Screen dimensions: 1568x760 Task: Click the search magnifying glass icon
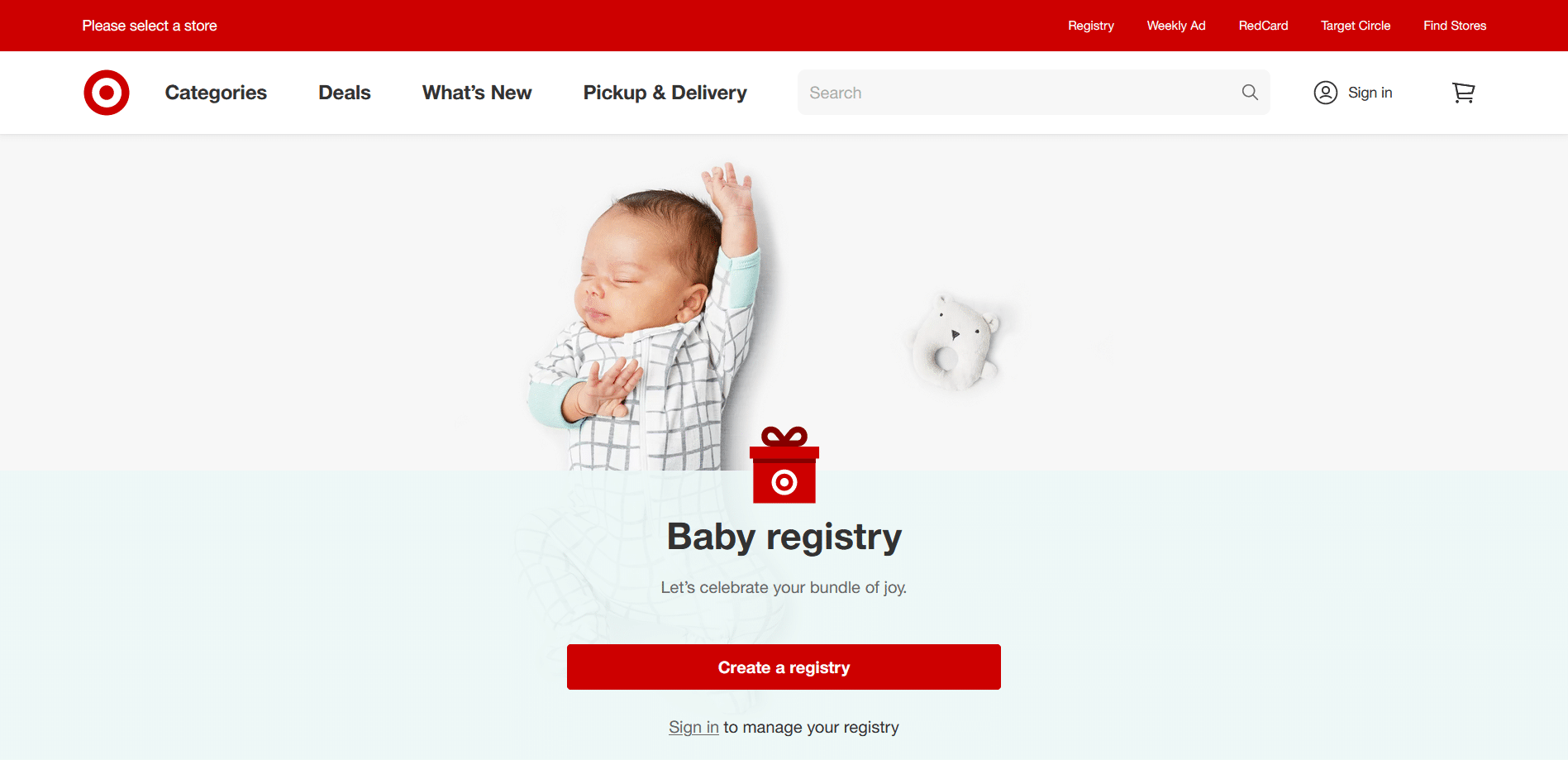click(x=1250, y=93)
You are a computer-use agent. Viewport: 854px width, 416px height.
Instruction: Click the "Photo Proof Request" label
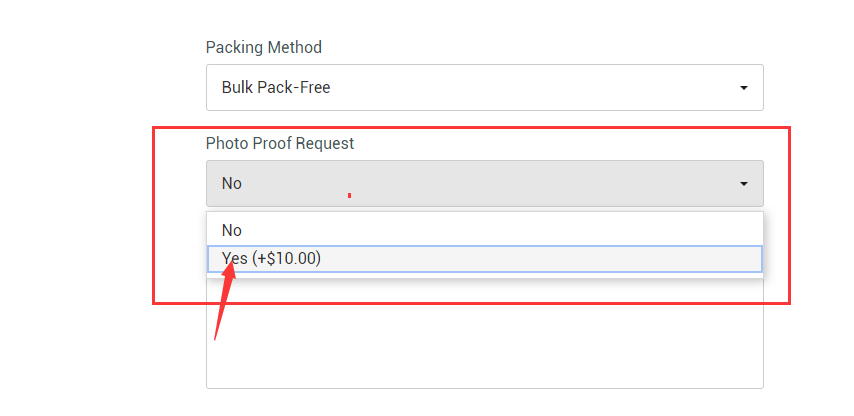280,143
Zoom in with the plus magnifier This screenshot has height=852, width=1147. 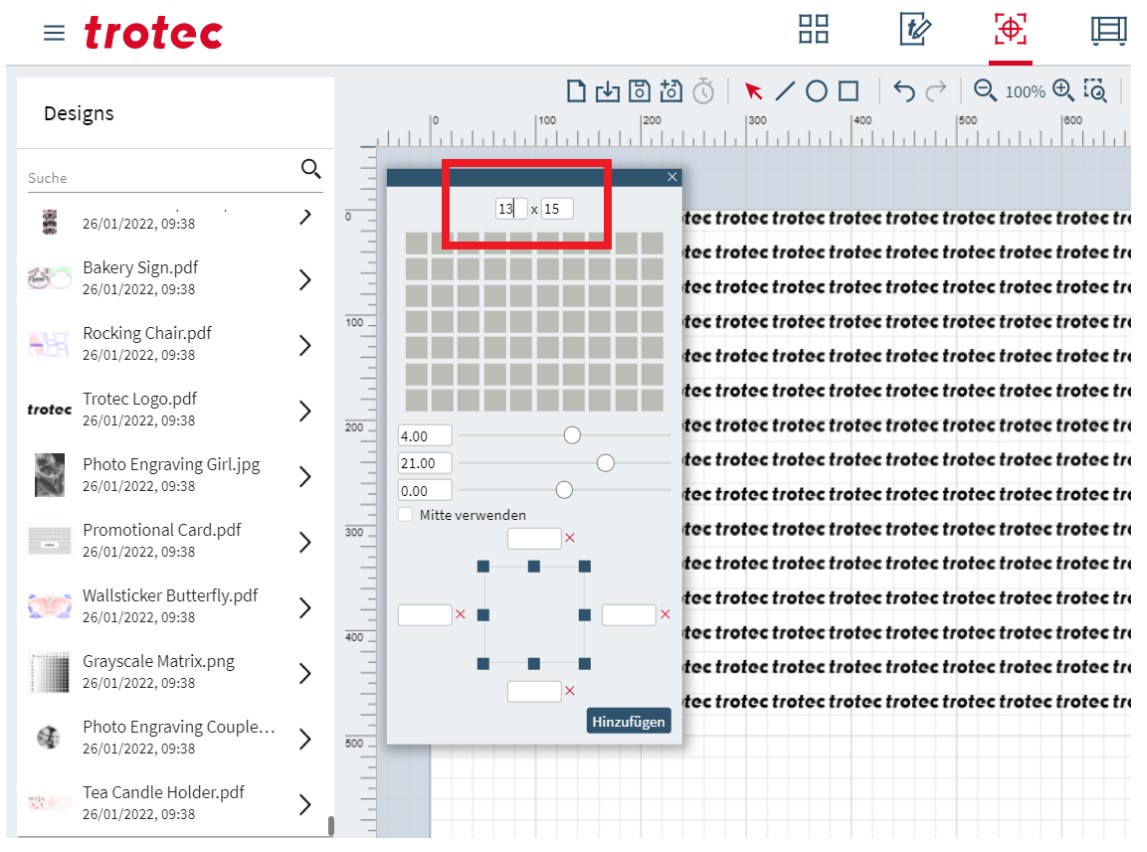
§ §
- _Problem to solve_
Copy out every line of the records above, requests included, and multiply each coordinate in the answers by 1.45, rounding to whole numbers with halves going up. Leave the pictures out.

- _Expected answer_
Screen dimensions: 1568x760 Task: Click the search magnifying glass icon
click(x=1813, y=135)
You are a computer-use agent. Viewport: 854px width, 416px height.
Instruction: Click the "Photo Proof Request" label
406,207
Zoom in with the plus magnifier This screenshot has height=852, width=1147. 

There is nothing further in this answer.